(YOUR OBJECTIVE): Render this sentence from the passage about the "Regular Cars" channel in Spanish: "This is not the channel where you would go to ogle over the specs of the Bugatti Veyron or speculate about the next generation of Lamborghinis."

“Regular Cars” is a YouTube channel run by a guy who test drives cars, videotapes himself doing it, and then talks about the car over the video. What appeals to me so much about this YouTuber is that, as his title implies, “Regular Cars” deals with regular cars.

This is not the channel where you would go to ogle over the specs of the Bugatti Veyron or speculate about the next generation of Lamborghinis. “Regular Cars” has sometimes reviewed performance cars, but he has also reviewed a Toyota Camry, a Volkswagen Phaeton, and a Dodge Nitro. Now, what makes his reviews so special is not this alone. Rather, “Regular Car”s is so unique because he puts humor and charisma into all of his reviews, humanizing a car and going off about the potential lives of its potential owners.

(Screenshot grounding data):
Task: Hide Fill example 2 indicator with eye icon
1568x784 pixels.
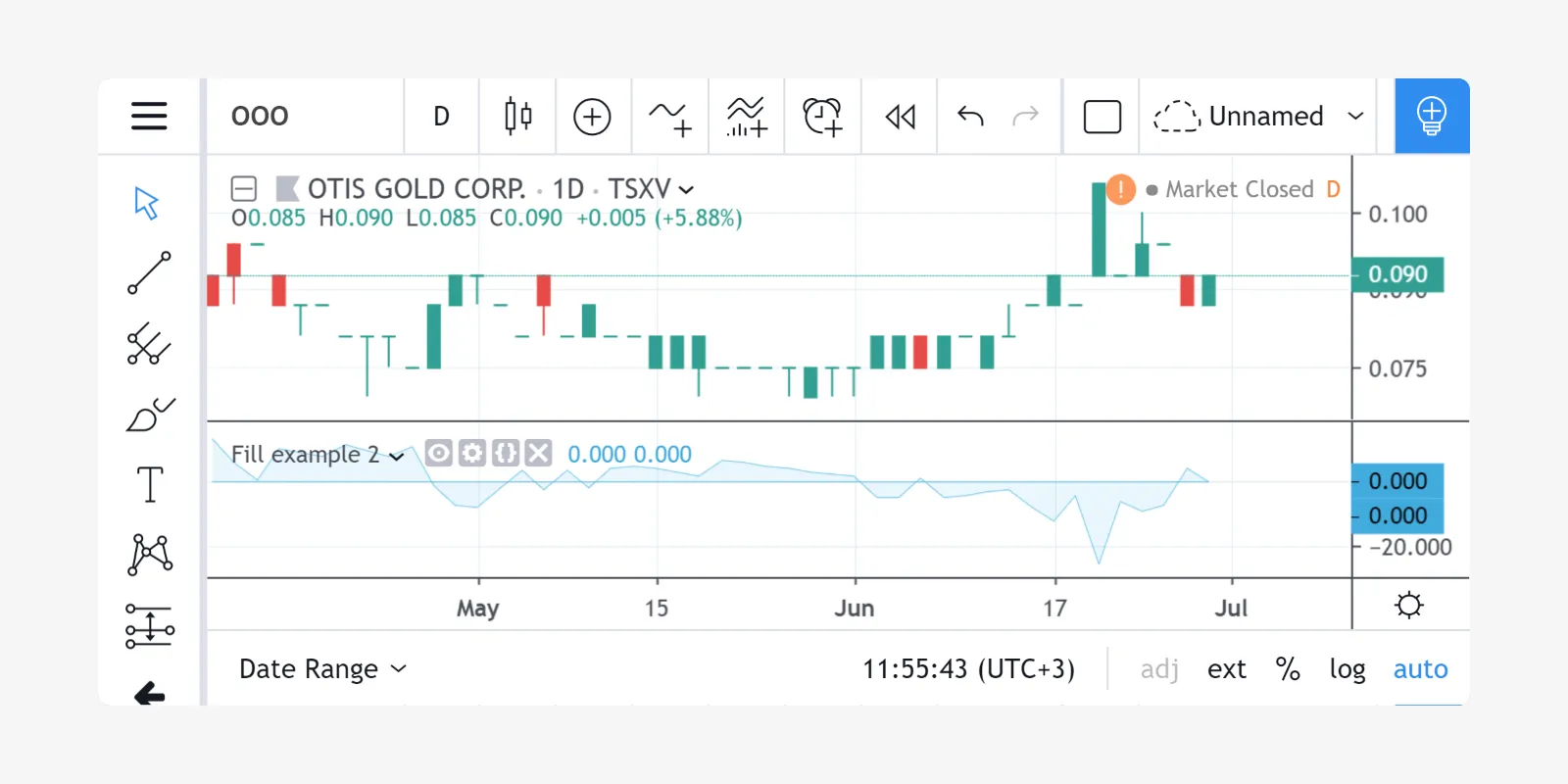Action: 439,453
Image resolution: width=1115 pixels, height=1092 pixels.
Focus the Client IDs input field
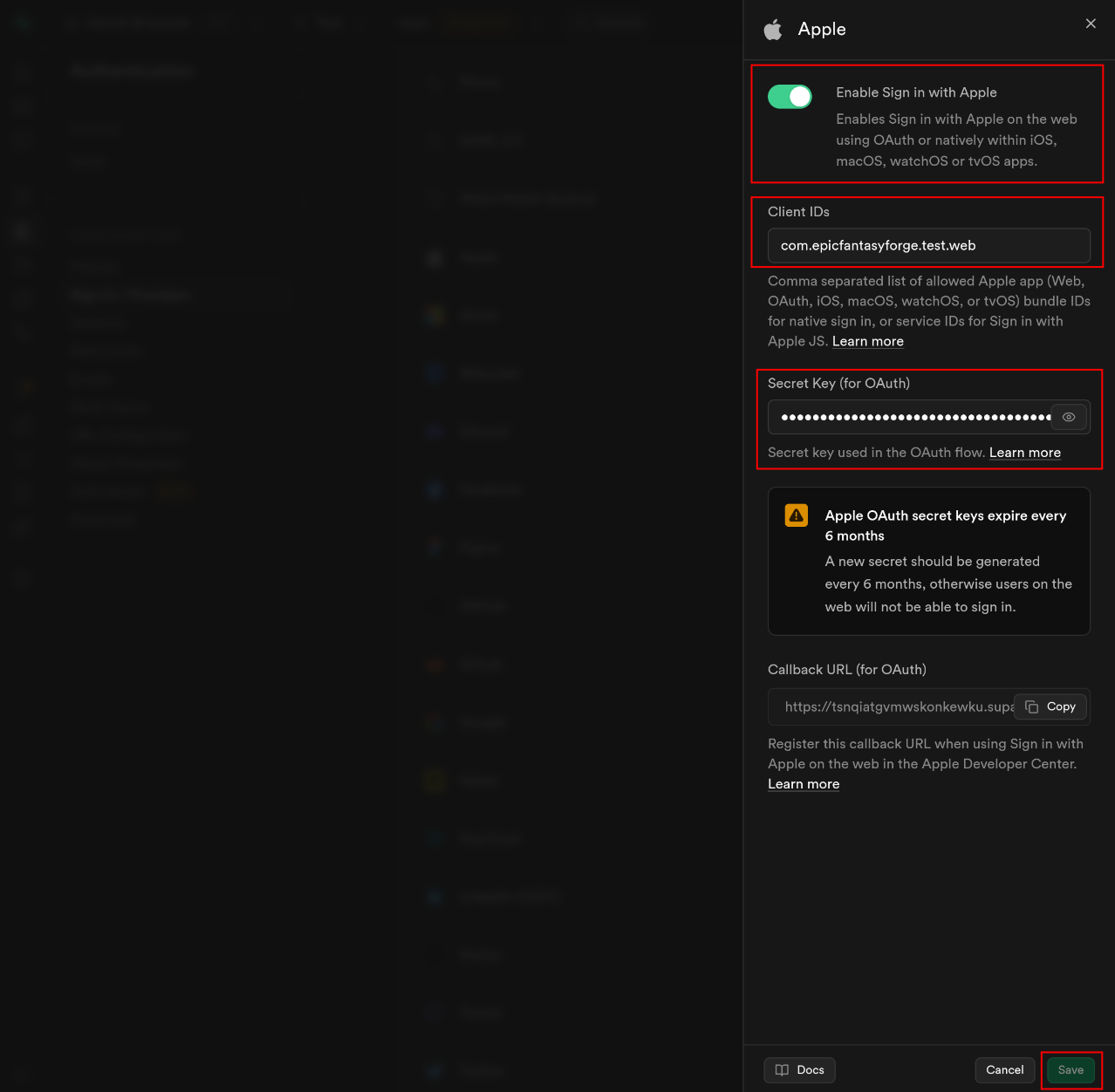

(SOLUTION): Este no es el canal al que irías para deleitarte con las especificaciones del Bugatti Veyron o especular sobre la próxima generación de Lamborghinis.